“Thanks for reminding me,” growled Darren Sawatzky, coach of Seattle Sounders FC U-23, sarcasm dripping from his voice. The 44-year-old was responding to a question about his biggest U.S. Open Cup moment. It was a famous upset and he was on the wrong side when his Colorado Rapids lost in the final to Rochester’s Raging Rhinos in 1999, the last time a team from outside the U.S. top flight won the Cup. “Funny thing is I don’t remember a damn thing about it. Nothing at all.”
Sawatzky, a member of the inaugural MLS class of 1996, was knocked out cold early, after in an aerial challenge with former college teammate Yari Alnutt. Long before modern concussion protocols, he followed the standard procedure of the day. “I rubbed some dirt on it and got back out on the field. But I don’t remember the day. I watched a recording of the game later and I was surprised by how well I played!”

Stored data:

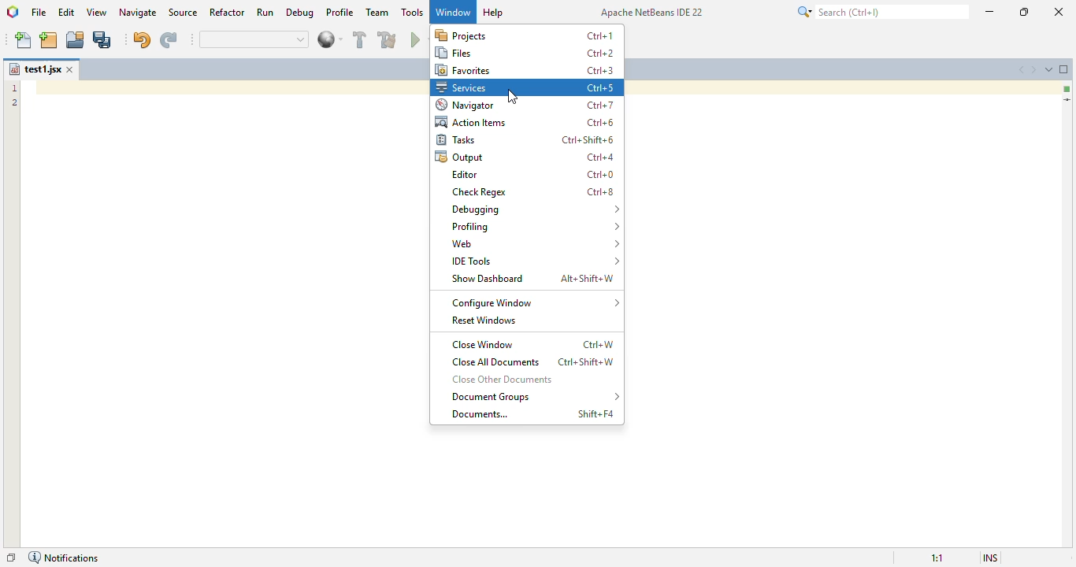  Describe the element at coordinates (488, 278) in the screenshot. I see `show dashboard` at that location.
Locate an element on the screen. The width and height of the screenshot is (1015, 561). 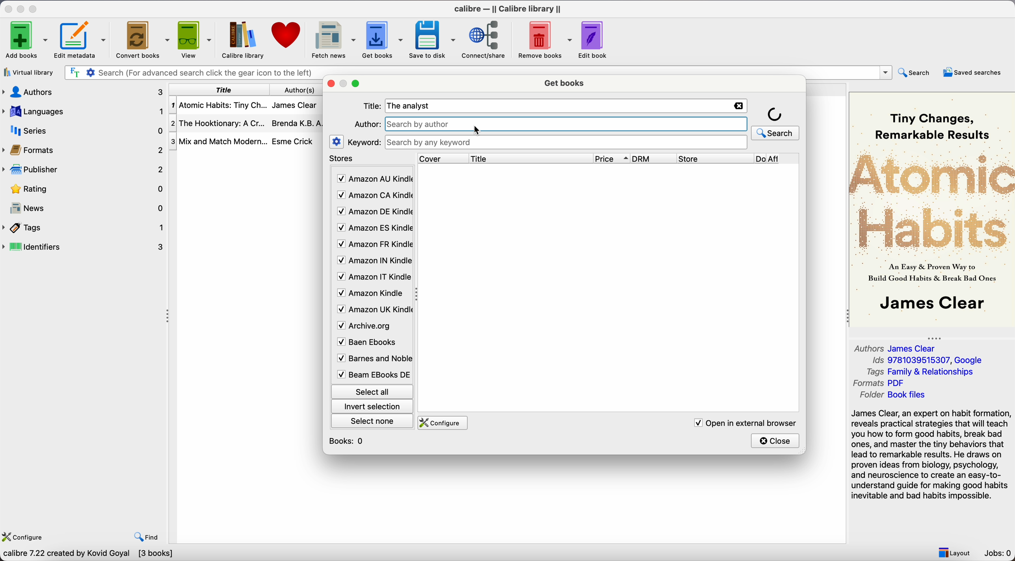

Complete the following:
1. List every soccer team named in the passage about Darren Sawatzky.
2. Carry on with the passage about Darren Sawatzky from its final sentence.

Results:
1. Seattle Sounders FC U-23, Colorado Rapids, Rochester's Raging Rhinos

2.
A native of Seattle, in the soccer-mad Pacific Northwest, Sawatzky came up through MLS when many players made peanuts. $24,000 was the infant league’s minimum salary in ‘96, and “a lot of guys were on the minimum,” he remembered, recalling his first training session with the New England Revolution. “You’re trying to live in Boston where 24k won’t buy a loaf of bread. You’re picking out five guys you just met to see if they want to split the rent on a place in the city.”
Sawatzky speaks now the same way he played then – full of energy and enthusiasm. He’s opinionated, gruff and pivots from one topic to another in the same manner that he cut in off the flank at the old Foxboro Stadium, a concrete bowl that lives only in the memories of MLS nostalgia freaks. He’s a veteran of all tiers of the American soccer pyramid, from the collegiate ranks to the buzzing dasher boards and deflections of the indoor game. His post-playing CV is even more varied. He’s coached high school and college. He was a pro scout; coached indoor and even stepped in as the interim manager of Guam’s national team. But what excites him most is developing young players, pushing them on to those elusive professional ranks. It’s in this unsure space that he’s found a home.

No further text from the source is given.